Copy out every line of the records where the string "dropdown" occurs.
- - -
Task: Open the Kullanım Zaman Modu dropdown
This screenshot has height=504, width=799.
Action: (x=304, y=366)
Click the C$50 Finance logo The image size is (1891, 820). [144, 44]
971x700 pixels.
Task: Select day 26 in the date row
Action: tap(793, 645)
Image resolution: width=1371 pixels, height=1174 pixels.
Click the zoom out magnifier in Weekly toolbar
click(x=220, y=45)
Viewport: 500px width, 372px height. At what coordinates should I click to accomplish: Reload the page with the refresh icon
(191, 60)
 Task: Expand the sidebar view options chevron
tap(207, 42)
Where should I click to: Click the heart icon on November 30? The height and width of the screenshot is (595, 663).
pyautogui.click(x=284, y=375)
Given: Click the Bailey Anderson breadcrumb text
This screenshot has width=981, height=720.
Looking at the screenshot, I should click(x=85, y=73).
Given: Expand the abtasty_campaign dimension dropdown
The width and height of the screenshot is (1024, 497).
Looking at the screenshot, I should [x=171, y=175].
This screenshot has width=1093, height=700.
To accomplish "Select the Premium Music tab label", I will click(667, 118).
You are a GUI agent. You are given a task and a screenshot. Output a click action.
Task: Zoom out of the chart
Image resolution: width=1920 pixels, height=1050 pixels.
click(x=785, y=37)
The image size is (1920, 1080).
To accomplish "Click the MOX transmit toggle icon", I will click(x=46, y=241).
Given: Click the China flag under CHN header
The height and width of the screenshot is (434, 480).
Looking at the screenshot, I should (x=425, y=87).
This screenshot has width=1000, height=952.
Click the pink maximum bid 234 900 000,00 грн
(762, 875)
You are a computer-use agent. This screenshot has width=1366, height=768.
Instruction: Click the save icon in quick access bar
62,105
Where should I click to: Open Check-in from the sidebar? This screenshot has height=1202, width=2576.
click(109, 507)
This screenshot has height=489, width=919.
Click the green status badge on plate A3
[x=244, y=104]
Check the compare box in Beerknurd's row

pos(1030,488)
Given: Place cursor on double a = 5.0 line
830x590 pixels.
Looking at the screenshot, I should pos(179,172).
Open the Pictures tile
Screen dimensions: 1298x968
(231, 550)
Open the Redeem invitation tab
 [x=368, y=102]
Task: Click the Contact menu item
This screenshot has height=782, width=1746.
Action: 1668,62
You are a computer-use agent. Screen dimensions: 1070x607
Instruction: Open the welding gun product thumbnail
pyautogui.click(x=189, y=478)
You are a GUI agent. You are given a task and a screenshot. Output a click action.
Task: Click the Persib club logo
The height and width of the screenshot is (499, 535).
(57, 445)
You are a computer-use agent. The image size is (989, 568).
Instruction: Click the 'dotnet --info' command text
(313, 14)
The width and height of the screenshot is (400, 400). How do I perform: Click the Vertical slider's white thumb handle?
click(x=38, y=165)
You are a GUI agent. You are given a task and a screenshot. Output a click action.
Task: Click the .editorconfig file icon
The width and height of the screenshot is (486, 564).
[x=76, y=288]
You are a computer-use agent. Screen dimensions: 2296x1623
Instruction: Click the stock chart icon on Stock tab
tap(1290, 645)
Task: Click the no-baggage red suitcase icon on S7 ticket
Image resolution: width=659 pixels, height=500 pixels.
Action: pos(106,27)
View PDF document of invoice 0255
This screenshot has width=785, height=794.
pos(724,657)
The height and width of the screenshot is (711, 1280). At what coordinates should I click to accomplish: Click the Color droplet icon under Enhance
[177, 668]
- - -
**YOUR RESPONSE:**
Task: Open the Kullanım Zaman Modu dropdown
Given: Expand the abtasty_campaign dimension dropdown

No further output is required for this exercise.